Key Responsibilities:

  • Design, develop, and manage scalable data pipelines and ETL workflows using Databricks, PySpark, and SQL for large-scale data processing.
  • Build and maintain data ingestion frameworks to extract data from enterprise systems such as SAP APIs, REST services, and relational databases.
  • Develop and optimize Delta Lake based data architecture to ensure reliable, high-performance data storage and processing.
  • Design and implement data transformation pipelines to convert raw data into curated datasets for analytics and reporting.
  • Optimize Spark jobs and SQL queries to improve performance and reduce compute costs.
  • Implement data quality validation, monitoring, and error handling frameworks for reliable pipeline execution.
  • Build automated workflow orchestration and scheduling mechanisms for end-to-end data processing pipelines.
  • Collaborate with data analysts, business stakeholders, and platform teams to design efficient data solutions.

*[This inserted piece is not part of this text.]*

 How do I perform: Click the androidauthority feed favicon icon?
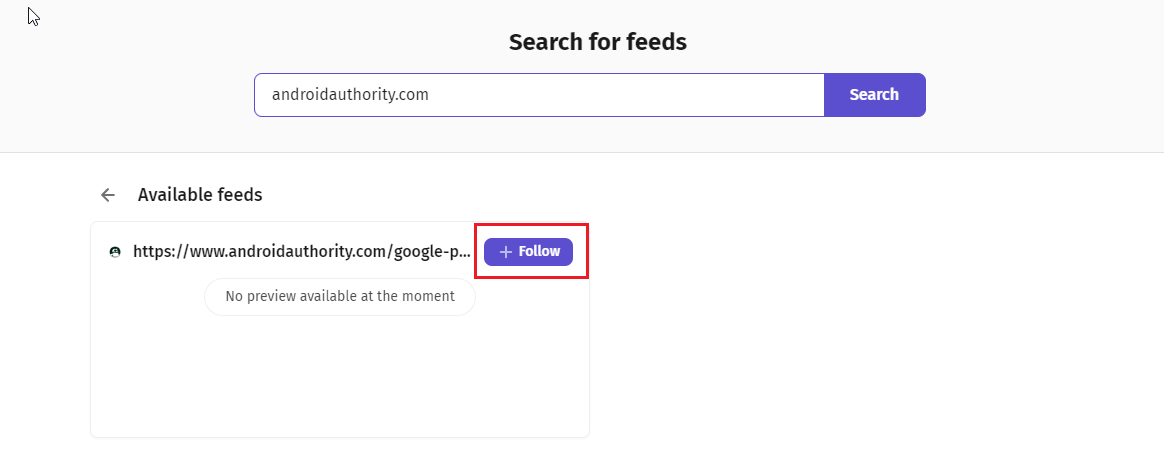click(x=115, y=252)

  • Develop and maintain data models and schema design for data lake and downstream analytical systems.
  • Support data platform engineering activities, including cluster configuration, performance tuning, and reusable utility development.

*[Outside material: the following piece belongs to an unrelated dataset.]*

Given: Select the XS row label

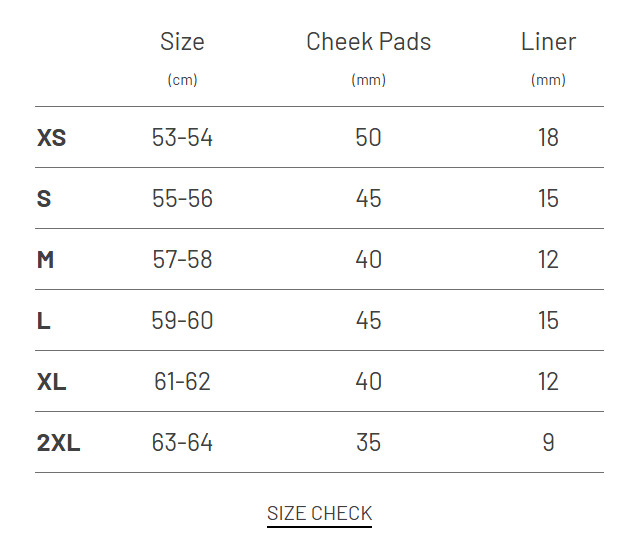Looking at the screenshot, I should [x=51, y=137].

  • Troubleshoot production pipeline failures, data inconsistencies, and performance issues.
  • Develop Python utilities and frameworks to support data ingestion, transformation, and automation tasks.
  • Implement data governance, security, and access control standards across enterprise data pipelines.
  • Participate in code reviews, documentation, and best practices to improve overall data engineering standards.
  • Support large-scale data integrations and migrations from legacy systems to modern cloud data platforms.
  • Ownership of the entire data pipeline lifecycle, from development to deployment

Required Skills:

  • 2+ years of experience in Data Engineering, Data Pipeline Development, and Data Processing.
  • Strong experience with Python, PySpark, and SQL for large-scale data transformations.
  • Hands-on experience with Databricks, Delta Lake, and distributed data processing frameworks.
  • Experience integrating data from REST APIs, SAP systems, and enterprise data sources.
  • Strong knowledge of data modeling, schema design, and ETL best practices.
  • Experience working with cloud data platforms (GCP / AWS / Azure) and cloud storage systems.
  • Experience with workflow orchestration, job scheduling, and automated data pipelines.
  • Ability to optimize Spark workloads and troubleshoot performance issues in large datasets.
  • Strong problem-solving skills and ability to work in fast-paced data platform environments.